Unfortunately, we live in a society with other priorities. A recent paper from Princeton and Northwestern measured almost 1,800 contemporary national policy decisions in which majority preferences disagreed with the desires of the rich and well-connected. The researchers found that, empirically, the United States is an oligarchy (a society governed by a small group of elites) since the effect of average citizens’ preferences on such policy decisions was “minuscule, near zero.”
“Duh,” you say. But here’s the thing: oligarchy and elite rule don’t only exist on the national level. Just look around you: The Stranger recently covered how attempts to hold Seattle police publicly accountable have been undermined by lobbying from the police union. And within Seattle Central, as the previous issue of the Central Circuit showed, administrative decisions about student funds and organizations are sometimes far from transparent and accountable. Lip service to democratic accountability abounds in our school, city, and country. But in practice, we are a society of rulers and ruled, of administrators and administrated.

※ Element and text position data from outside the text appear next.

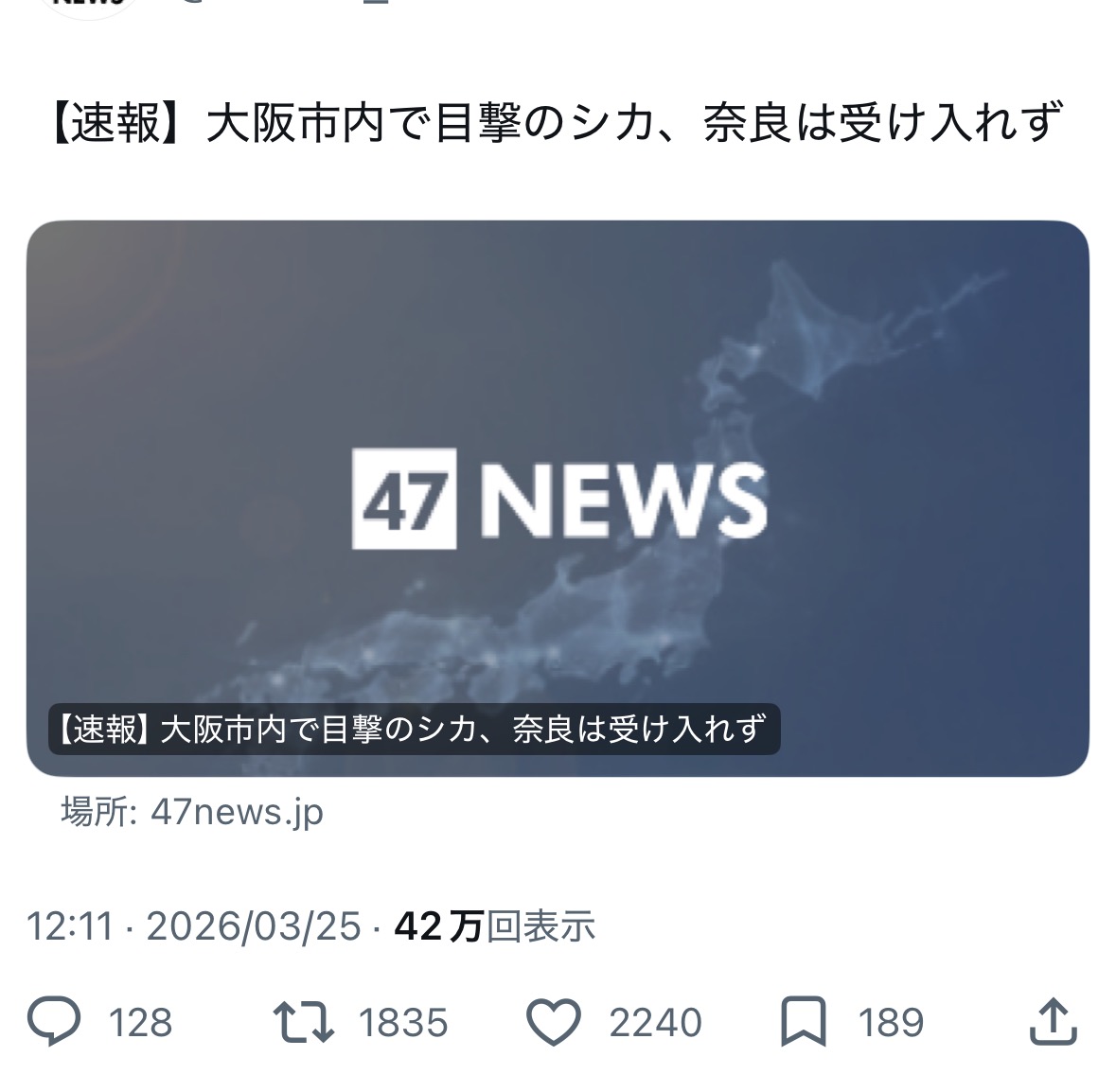The width and height of the screenshot is (1116, 1092).
Task: Click the 【速報】 headline text of the post
Action: 558,123
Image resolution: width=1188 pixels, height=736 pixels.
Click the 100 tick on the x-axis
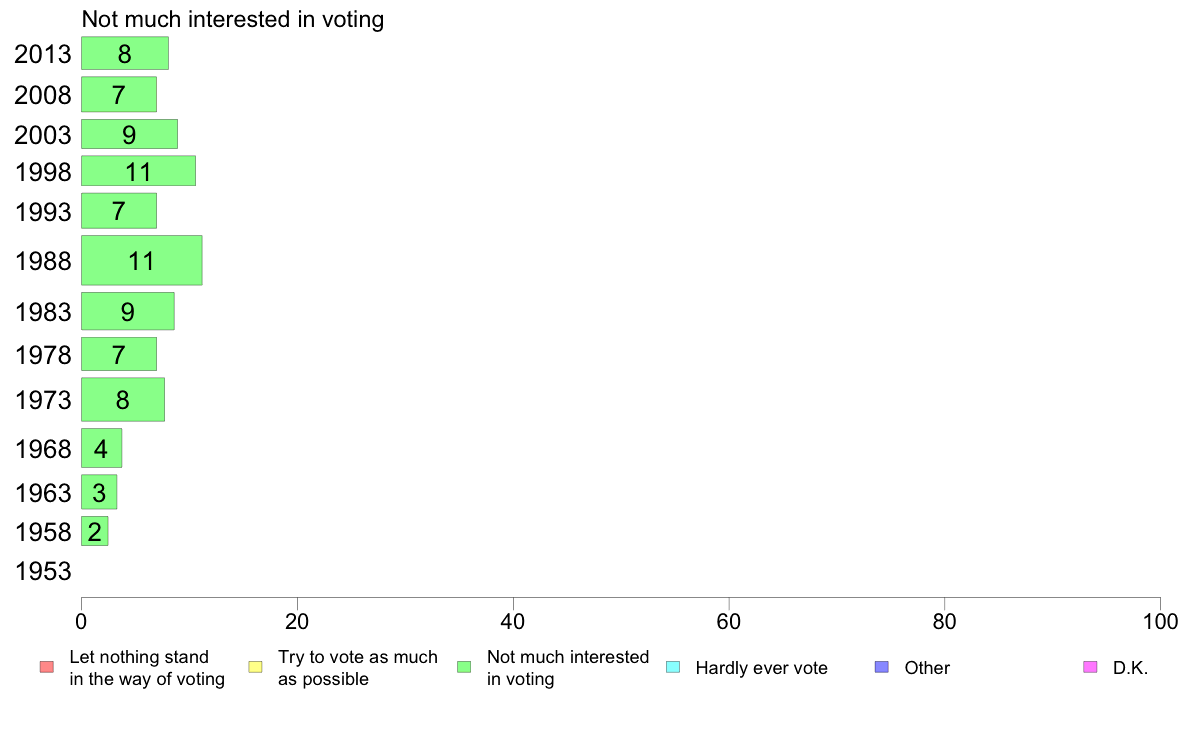click(x=1160, y=622)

To be clear: most elites have the best of intentions. From the President of the college to the President of the country, their goal is not to prevent democracy but to assure efficiency. To do more with less. To balance budgets, boost incomes, and build a better tomorrow. The problem is not that our leaders despise public self-determination; it’s that they value student agency less than fiscal viability. Ditto with corruption. No one wants to misappropriate funds or cover up abuses of power; it’s just that personal relationships gradually take priority over public accountability.
Apathy is the surest road to impotence. The less students participate in routine governance of this school, the harder it will be for them to demand a voice in the future. The more infrequently that people with authority are held accountable to students for their actions, the harder it will be to hold them accountable in the future.
In our previous issue, I asked whether you deserve a student newspaper. Now, I ask whether you deserve any say at all in your school. Do your priorities include living as a free citizen—as someone who cooperates rather than obeys?
Or are you just here for a better job?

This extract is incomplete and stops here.